Australia is a proverbial land of milk and honey. We’ve been spoiled with blue skies, beauty and abundance. Child abuse is the antithesis of this, so horrific that maybe it’s our collective Australian nature to want to avoid it?

   My own experience as a child suggests this could be the case, as even those who loved me the most didn’t recognise that I was a victim of child abuse. Could they not see the subtle indicators? Or did they not think to consider it? I was an extremely anxious child with acute stress symptoms. It was obvious I was under terrible duress; so how did my pain go unobserved and unexplored? And even if I’d told my parents, would they have listened? I’d like to think so but again, Bravehearts confirms that one in three Australian children who report abuse are not believed. One in three!
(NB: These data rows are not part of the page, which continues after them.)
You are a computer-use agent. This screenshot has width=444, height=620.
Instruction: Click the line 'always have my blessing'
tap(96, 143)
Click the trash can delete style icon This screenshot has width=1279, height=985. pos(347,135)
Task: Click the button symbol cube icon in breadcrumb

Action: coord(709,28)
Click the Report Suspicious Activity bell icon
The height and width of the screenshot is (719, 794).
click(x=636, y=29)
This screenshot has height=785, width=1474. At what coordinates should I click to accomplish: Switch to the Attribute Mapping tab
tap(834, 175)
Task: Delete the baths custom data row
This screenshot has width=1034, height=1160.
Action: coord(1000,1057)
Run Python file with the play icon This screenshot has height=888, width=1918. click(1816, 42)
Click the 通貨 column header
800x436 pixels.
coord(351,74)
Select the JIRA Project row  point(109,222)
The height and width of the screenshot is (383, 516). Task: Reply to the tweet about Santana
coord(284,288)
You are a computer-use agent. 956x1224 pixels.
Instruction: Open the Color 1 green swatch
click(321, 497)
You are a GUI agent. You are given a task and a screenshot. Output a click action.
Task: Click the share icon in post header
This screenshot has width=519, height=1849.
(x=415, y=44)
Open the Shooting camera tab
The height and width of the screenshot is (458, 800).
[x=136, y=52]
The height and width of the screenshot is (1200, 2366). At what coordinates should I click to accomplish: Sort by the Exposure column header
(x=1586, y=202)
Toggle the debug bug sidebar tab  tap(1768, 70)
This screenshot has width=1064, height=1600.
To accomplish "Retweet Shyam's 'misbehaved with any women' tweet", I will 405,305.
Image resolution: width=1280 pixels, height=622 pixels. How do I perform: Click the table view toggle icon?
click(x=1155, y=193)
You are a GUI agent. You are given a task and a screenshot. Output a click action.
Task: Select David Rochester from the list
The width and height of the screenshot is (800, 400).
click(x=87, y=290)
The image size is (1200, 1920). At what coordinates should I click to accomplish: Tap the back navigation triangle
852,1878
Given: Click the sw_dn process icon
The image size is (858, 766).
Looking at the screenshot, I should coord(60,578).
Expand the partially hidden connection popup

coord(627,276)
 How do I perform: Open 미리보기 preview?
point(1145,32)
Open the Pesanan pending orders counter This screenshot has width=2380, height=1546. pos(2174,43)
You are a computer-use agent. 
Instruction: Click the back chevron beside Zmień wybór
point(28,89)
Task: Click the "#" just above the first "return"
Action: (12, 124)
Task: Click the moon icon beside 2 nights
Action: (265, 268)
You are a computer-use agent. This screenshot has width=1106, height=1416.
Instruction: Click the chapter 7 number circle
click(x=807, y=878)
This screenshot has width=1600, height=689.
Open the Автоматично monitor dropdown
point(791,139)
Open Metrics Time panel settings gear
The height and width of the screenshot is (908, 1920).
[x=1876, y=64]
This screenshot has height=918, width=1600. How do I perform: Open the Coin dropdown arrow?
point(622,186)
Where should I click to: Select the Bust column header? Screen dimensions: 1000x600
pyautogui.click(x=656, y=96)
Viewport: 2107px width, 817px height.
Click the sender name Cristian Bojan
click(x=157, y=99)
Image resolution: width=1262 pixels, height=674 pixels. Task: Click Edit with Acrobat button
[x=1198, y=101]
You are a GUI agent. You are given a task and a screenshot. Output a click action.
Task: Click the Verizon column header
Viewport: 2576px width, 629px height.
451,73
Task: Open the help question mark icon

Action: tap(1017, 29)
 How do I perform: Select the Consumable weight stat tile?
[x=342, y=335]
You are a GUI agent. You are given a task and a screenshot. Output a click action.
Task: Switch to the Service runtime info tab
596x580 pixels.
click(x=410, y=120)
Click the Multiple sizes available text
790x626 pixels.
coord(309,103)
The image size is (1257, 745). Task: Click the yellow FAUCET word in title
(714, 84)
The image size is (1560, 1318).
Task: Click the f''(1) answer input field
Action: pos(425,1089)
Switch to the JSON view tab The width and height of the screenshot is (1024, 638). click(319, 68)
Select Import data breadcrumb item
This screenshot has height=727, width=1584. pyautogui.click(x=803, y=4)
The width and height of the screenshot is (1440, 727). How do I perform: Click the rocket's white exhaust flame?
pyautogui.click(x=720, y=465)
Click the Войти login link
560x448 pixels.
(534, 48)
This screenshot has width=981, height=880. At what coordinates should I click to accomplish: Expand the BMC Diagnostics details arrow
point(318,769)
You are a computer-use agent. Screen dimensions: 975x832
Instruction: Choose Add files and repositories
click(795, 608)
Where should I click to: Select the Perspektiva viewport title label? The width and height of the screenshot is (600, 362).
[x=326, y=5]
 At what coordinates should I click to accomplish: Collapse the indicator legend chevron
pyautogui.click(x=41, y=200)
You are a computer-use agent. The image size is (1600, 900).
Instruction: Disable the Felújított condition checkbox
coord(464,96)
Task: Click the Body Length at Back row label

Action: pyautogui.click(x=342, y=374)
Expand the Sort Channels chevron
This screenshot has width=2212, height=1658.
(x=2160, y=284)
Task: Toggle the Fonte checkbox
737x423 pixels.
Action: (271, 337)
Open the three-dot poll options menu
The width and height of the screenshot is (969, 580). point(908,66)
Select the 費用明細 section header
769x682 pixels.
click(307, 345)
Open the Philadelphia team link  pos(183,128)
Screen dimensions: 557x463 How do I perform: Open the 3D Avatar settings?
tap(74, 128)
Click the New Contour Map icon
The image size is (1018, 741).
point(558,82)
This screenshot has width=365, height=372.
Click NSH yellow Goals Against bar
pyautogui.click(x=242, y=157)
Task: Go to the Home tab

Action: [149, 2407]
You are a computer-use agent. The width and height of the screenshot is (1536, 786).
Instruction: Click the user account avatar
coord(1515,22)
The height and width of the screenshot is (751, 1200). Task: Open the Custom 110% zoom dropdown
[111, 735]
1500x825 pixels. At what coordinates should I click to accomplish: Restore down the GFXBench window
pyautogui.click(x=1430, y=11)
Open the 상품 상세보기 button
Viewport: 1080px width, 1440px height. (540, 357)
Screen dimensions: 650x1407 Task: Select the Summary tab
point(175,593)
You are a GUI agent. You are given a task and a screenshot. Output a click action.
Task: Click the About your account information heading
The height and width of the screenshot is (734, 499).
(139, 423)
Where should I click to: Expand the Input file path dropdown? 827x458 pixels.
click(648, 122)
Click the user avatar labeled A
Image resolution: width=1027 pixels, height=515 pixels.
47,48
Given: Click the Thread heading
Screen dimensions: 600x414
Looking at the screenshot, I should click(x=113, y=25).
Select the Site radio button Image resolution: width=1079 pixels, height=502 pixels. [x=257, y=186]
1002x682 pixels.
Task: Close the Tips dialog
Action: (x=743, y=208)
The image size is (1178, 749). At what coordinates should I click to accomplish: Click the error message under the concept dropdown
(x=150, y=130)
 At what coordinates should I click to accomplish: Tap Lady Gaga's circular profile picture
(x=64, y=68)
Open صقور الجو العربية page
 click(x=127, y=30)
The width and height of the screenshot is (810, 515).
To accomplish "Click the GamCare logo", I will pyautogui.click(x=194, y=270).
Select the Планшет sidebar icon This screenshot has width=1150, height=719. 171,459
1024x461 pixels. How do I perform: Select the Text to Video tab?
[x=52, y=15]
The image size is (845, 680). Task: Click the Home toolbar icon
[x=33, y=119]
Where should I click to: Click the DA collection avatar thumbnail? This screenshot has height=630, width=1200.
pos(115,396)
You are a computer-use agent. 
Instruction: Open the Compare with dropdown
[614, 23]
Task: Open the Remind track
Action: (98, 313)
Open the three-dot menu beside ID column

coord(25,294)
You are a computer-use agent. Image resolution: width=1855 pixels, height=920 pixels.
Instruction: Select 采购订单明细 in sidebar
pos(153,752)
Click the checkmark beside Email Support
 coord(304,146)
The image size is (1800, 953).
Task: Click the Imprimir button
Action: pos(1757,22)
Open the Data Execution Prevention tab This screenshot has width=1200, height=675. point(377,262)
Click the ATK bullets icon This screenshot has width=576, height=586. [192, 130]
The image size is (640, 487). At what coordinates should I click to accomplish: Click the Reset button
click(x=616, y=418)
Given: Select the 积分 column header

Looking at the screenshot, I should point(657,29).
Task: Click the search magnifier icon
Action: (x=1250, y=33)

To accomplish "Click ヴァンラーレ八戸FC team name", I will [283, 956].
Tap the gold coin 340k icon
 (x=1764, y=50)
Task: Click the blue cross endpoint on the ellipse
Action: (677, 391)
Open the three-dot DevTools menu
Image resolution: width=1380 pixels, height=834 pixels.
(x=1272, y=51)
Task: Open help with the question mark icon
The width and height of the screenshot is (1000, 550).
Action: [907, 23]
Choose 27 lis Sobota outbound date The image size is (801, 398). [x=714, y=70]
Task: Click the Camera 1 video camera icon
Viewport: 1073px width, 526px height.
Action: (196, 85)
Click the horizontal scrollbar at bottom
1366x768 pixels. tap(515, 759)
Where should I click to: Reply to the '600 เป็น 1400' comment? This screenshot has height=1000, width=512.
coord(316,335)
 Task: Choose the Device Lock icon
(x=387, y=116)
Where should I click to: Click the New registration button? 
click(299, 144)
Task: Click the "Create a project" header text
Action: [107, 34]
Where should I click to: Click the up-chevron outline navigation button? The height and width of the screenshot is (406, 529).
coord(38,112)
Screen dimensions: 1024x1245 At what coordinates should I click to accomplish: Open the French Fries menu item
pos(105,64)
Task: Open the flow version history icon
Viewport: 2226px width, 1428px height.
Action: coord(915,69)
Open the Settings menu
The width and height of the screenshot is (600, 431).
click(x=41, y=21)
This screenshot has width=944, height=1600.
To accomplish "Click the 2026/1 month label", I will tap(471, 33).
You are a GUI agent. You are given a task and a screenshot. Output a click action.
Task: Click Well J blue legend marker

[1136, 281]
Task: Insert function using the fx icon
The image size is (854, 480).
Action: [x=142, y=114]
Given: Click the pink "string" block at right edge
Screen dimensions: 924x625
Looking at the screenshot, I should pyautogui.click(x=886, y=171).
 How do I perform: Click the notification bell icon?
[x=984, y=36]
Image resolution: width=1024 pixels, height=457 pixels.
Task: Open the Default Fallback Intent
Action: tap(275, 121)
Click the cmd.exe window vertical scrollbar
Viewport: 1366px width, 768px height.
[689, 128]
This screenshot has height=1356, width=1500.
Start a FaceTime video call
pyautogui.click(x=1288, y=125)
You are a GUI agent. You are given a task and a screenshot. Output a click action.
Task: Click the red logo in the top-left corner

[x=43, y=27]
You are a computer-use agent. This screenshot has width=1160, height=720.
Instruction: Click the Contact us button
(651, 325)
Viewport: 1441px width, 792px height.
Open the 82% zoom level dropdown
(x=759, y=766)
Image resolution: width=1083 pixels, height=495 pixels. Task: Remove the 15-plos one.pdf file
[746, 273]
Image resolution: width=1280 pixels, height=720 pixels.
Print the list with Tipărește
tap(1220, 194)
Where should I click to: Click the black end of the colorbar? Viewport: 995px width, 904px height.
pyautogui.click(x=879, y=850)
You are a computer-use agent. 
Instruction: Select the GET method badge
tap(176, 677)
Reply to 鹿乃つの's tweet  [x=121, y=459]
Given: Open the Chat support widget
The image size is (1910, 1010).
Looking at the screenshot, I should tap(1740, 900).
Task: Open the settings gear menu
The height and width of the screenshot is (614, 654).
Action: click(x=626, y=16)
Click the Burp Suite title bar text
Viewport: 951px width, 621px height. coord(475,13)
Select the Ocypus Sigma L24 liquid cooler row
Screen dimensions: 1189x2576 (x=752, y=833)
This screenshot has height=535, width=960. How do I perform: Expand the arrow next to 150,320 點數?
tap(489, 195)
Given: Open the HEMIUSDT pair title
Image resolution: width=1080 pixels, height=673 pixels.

   Sadly, I’m not surprised. But back to the most important question - why should we, as a nation, seek to actively acknowledge and explore an issue that makes us so uncomfortable? I’ll tell you why. Because too many of us have endured terrible trauma as children and it is now manifesting as poor mental health – poor mental health which still carries a shameful stigma so many of us don’t seek the help we so desperately need.

   Men and women like my sister, Rachael, who took her own life in 2005 - and in doing so, set off a crippling, ripple effect. You see, Rachael had always been my emotional safety net. With her beside me, I felt able to navigate the challenges of my poor mental health. When she was gone, my courage deserted me. We’d been so tightly enmeshed and without her, I didn’t know who I was or where I belonged. 

   So, when the ambulance team called Rach’s time of death, the ground disappeared from under me and I fell into an abyss of terror. One of the medics saw my panic and lost for words, he offered me the sweet salve of our nation. “You’ll be right” he said, touching me gently on the shoulder as he left the house, exhausted from his attempts to revive the lifeless body of my beloved sister. But again, I wasn’t.

   There is only so far our spirit can stretch until something snaps. It was only a matter of time.

Yet my breakdown, my lowest and most shameful of moments, was also a starting point - though I didn’t recognise it at the time. It marked the beginning of my long and torturous journey back to myself; and to see my life – and that of many other Australians - for what it truly was.

   I had thought Rach’s death was the sole cause of my pain. In hindsight, it was the devastating crack that split the iceberg – I had been drawing ever closer to destruction since I was a child, it’s just that no-one had noticed. I had been so good at keeping my chin up, you see. And Rach had kept me tethered to safety for decades, holding me tight so I wouldn’t break apart and drown in my own fear. Now I had to learn how to survive and thrive without her.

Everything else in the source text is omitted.